Extract the lines of the records below starting with the line that contains "You are a GUI" and going on through the end of the records, copying each one verbatim. Omit the pictures from your answer.
═════ Input for this task ═════
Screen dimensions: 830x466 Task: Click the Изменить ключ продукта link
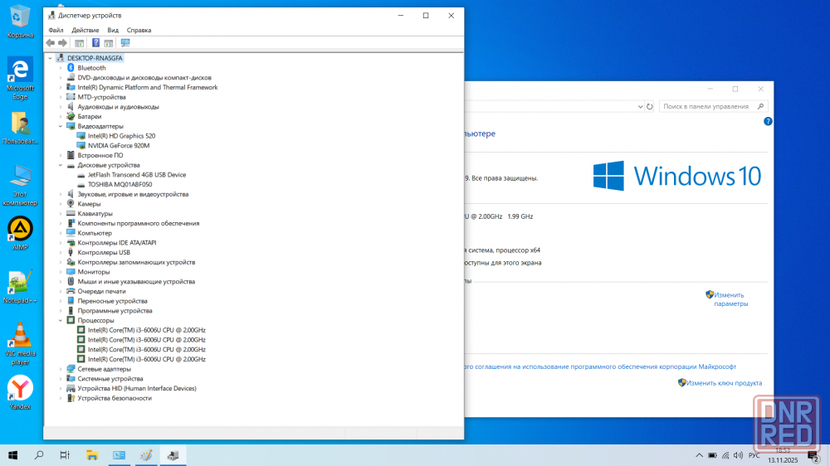(x=724, y=383)
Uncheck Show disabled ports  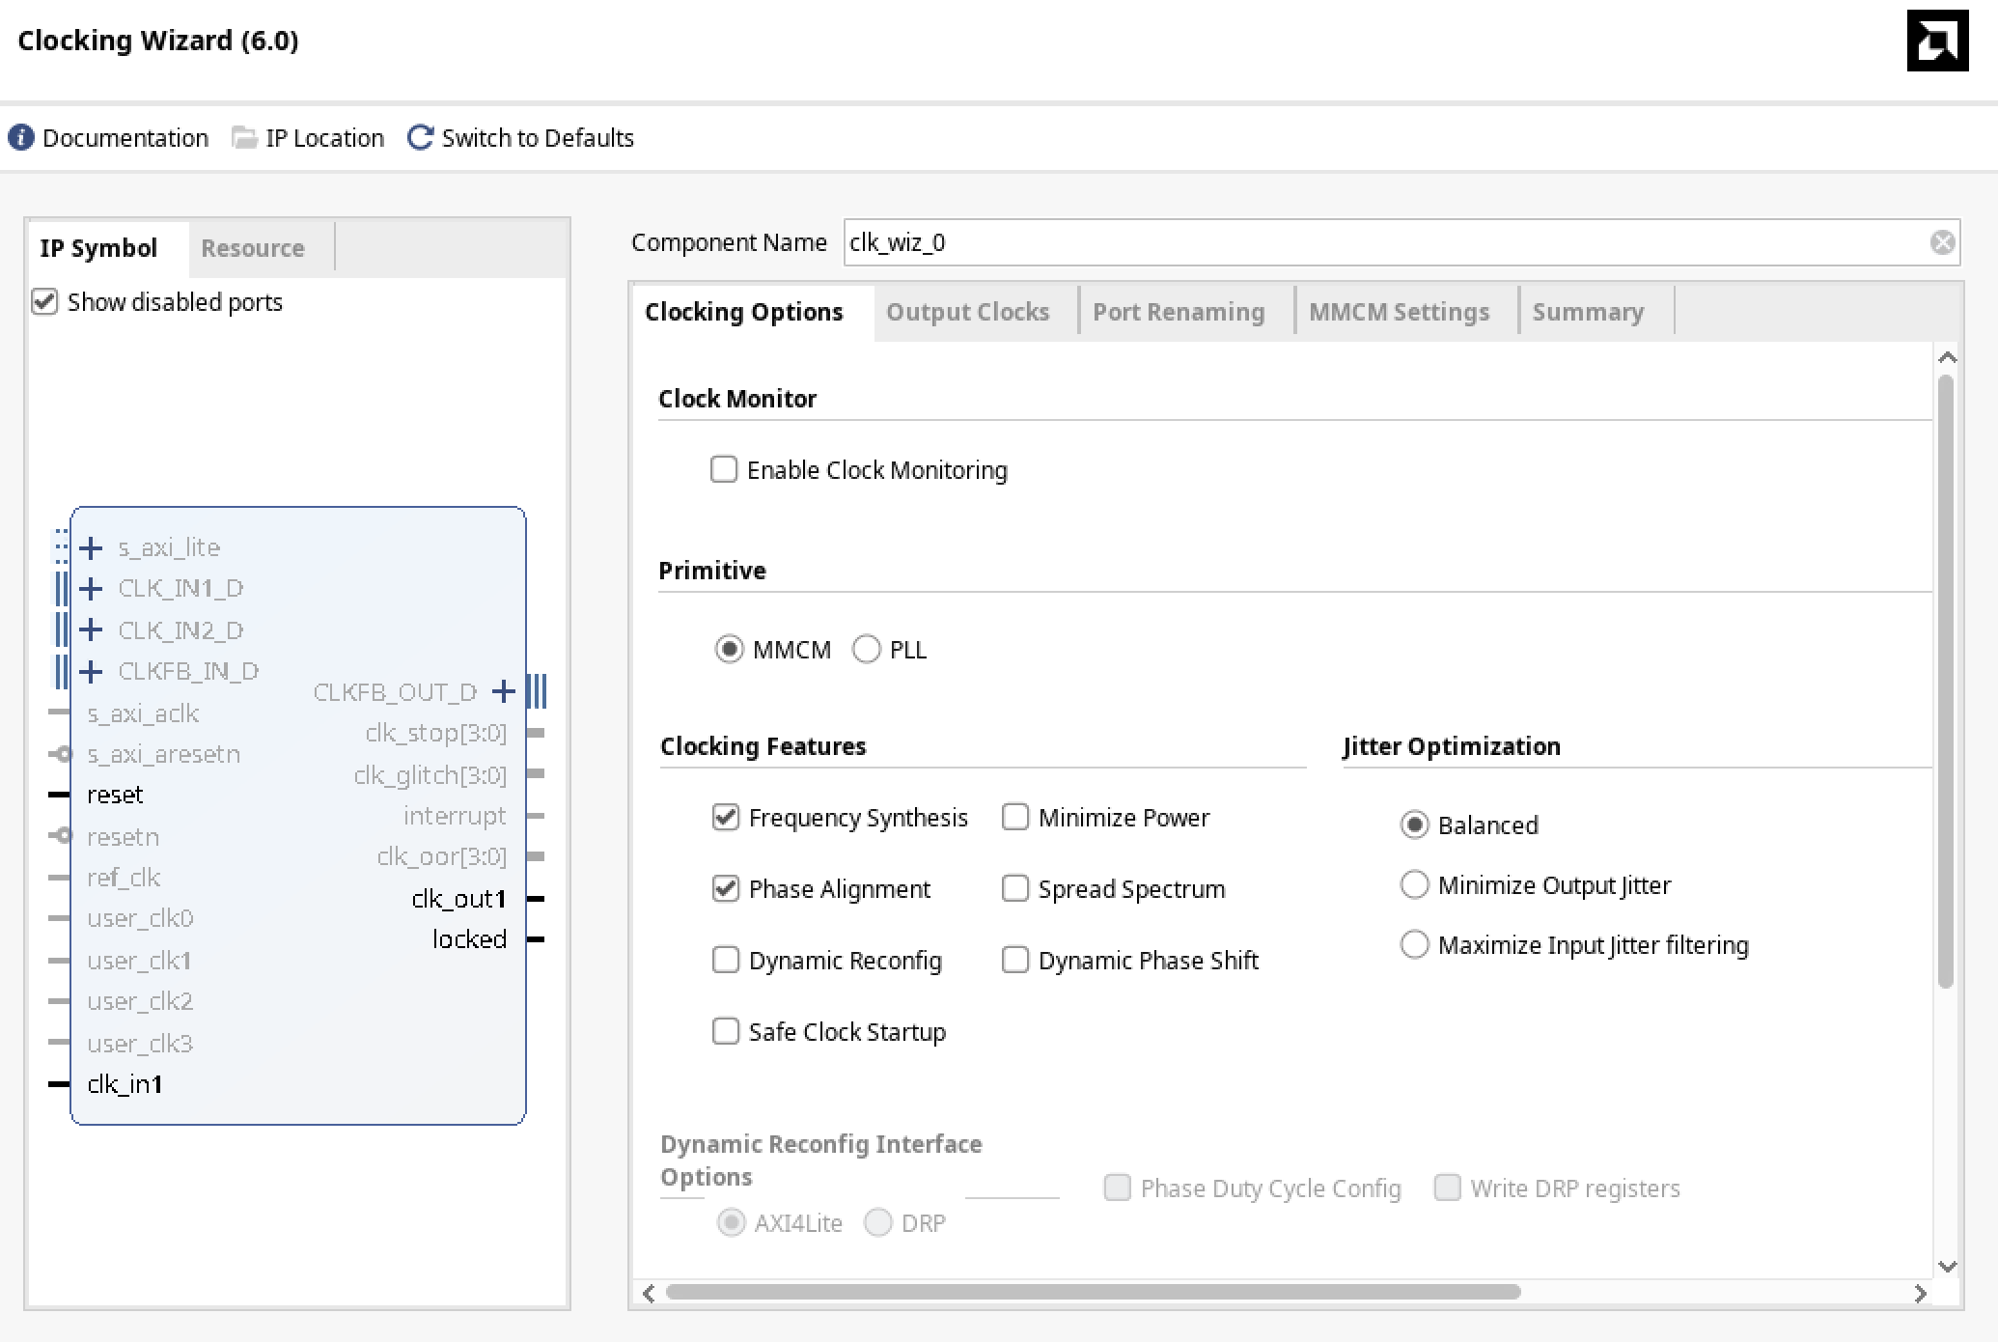(44, 302)
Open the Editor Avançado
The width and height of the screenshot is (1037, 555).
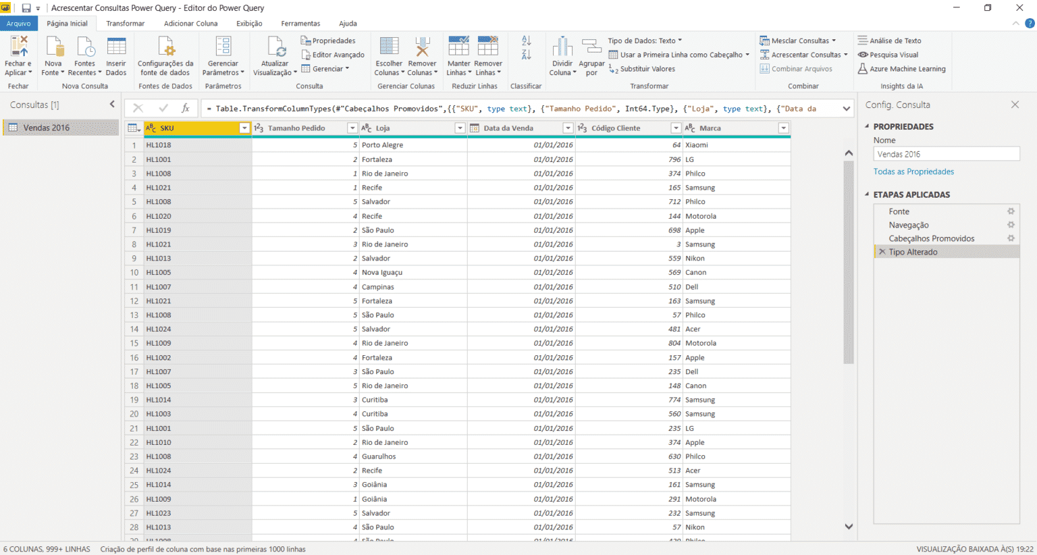point(334,55)
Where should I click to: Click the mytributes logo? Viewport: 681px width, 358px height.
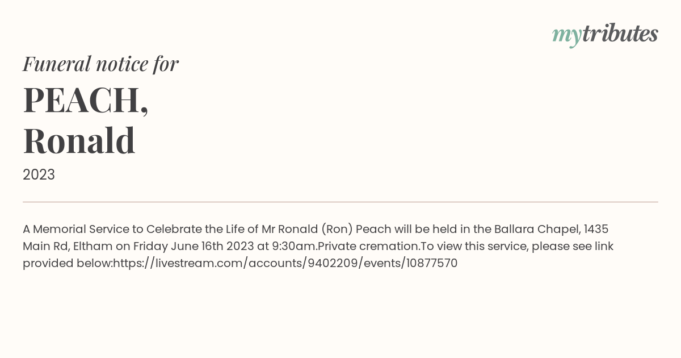coord(605,35)
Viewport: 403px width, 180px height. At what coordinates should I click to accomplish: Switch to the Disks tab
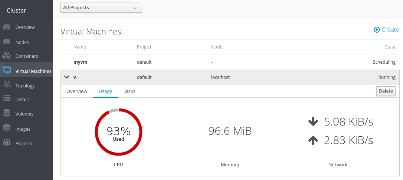coord(130,91)
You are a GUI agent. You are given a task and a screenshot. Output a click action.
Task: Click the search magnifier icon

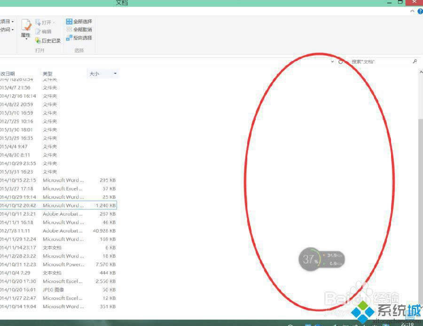415,61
═════
Correct answer:
You are a GUI agent. You are given a task and a screenshot. Output a click action.
Task: Click the search magnifier icon

415,61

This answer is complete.